Amy, on the other hand, is a much more vivid character, thanks in great part to the natural, movingly candid performance of Mexican-born beauty Talancon. As played, she's the ideal object of obsession—gorgeous, kind, vulnerable, and very much alone. She's Psycho's Marion Crane without the stolen money and motel room (not for nothing do we see Amy showering as often as we do). An aspiring artist with an ex-boyfriend and a new, unsatisfying beau (Jonathan Trent), Amy lives the caffeinated, club-hopping life of a 20-something big-city chick. But unlike, say, her mouthy best friend, Jennifer (Jordana Spiro), Amy retains a layer of sadness and self-conscious propriety beneath her sexy surface. She's a good person who deserves better than what she's getting—if she can just stay alive long enough to get it.
If anything, Amy comes off a bit too good, a bit too trusting of the sweaty and awkward Doug, who wins her over with his "coincidental" love of the same movies and music he spies her enjoying. With the help of his video surveillance, Doug learns everything he needs in order to takes over Amy's life, and he repeatedly comes to her rescue after causing one disaster after another to befall her. But Amy just thinks she's going through a bad run as she finds herself in a push-pull relationship with "white knight" Doug. Unfortunately, Doug stays an unappealing character throughout; writer/director Eric Nicholas never allows the slightly geeky Hanks to suave it up and become a credible "suitor." Despite his attentiveness to the needy Amy, Doug practically wears a neon sign around his neck that reads: damaged goods. No matter how susceptible she may be, Amy's just too hip to buy into Doug beyond their first "accidental" meeting on her daily coffee run.
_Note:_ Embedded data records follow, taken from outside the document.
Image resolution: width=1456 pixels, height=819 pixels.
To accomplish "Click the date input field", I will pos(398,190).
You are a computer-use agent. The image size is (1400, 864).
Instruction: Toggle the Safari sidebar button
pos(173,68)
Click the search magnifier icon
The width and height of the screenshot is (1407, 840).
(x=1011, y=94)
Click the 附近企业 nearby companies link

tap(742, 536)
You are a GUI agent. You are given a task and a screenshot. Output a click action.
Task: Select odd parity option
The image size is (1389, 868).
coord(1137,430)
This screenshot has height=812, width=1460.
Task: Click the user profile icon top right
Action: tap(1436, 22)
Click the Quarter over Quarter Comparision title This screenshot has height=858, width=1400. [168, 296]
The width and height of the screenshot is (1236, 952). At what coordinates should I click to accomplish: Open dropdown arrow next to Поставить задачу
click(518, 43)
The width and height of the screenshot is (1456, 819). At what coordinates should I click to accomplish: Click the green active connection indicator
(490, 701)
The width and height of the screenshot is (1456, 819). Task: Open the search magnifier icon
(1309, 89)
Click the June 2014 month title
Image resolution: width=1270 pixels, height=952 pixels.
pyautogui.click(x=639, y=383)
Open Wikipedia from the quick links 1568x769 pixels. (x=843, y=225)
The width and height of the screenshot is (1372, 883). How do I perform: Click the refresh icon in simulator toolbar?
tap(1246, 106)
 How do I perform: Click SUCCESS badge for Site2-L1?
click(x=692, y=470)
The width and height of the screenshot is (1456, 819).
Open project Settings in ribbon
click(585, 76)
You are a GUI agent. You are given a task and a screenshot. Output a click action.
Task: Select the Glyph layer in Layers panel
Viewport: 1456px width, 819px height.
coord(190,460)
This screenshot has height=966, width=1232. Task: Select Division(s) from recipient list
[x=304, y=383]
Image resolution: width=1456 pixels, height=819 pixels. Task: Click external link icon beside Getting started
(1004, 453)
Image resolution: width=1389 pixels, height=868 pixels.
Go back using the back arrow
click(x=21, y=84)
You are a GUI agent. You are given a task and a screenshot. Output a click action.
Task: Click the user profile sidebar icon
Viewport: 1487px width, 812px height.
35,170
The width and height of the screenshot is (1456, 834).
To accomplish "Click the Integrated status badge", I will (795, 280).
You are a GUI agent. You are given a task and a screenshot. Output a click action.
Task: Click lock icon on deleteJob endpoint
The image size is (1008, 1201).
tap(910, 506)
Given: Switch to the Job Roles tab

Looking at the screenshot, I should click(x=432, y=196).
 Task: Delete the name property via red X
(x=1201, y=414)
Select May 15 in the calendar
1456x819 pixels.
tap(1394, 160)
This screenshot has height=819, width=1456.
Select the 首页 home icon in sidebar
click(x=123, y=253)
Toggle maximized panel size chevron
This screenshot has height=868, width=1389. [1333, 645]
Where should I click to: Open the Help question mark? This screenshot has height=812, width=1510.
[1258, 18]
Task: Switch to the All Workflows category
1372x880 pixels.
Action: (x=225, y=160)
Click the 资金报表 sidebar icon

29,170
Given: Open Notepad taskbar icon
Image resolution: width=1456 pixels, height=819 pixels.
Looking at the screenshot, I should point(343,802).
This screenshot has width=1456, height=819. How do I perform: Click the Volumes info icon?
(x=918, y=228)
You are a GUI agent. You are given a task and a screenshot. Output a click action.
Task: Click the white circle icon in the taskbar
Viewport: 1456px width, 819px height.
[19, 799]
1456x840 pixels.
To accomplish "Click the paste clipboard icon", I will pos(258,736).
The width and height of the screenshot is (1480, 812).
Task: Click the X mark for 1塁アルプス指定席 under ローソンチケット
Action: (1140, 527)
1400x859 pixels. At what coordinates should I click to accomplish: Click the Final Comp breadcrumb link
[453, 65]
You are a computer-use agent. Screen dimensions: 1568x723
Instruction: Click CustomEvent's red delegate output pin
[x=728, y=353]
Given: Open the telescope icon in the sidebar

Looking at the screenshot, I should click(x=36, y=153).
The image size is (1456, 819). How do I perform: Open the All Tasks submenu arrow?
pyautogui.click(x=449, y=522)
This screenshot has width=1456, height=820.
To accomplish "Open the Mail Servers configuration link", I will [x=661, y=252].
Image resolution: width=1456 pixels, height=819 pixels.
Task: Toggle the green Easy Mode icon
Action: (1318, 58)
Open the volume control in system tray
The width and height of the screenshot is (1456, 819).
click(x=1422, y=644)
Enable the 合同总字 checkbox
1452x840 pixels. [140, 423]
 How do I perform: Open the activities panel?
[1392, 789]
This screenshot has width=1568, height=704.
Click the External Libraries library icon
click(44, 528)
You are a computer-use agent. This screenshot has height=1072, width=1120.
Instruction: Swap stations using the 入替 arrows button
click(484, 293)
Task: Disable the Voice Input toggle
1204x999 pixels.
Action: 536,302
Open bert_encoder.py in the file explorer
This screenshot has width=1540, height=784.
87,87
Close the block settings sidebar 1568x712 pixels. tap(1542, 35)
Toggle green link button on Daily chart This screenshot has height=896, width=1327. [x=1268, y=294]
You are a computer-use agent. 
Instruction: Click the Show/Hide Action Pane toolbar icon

At the same time, because Amy seems open to getting to know Doug pretty much from the start, he could've easily wooed her without going all psycho intruder. You had her at hello, you nut! Then again, if Doug were rational enough to realize that, he probably wouldn't have been stalking poor Amy to begin with, and there'd be no movie.
Script issues aside, filmmaker Nicholas shows definite promise, and overall he's done an impressive job making the most out of what was surely a low budget. He also doesn't overdo the hidden video bit, avoiding unnecessary trickery as he alternates between Doug's surveillance cameras and his own. Nicholas has created a modest, effective cautionary tale, one that's certain to make female viewers think twice before chatting up a stranger at the local Starbucks.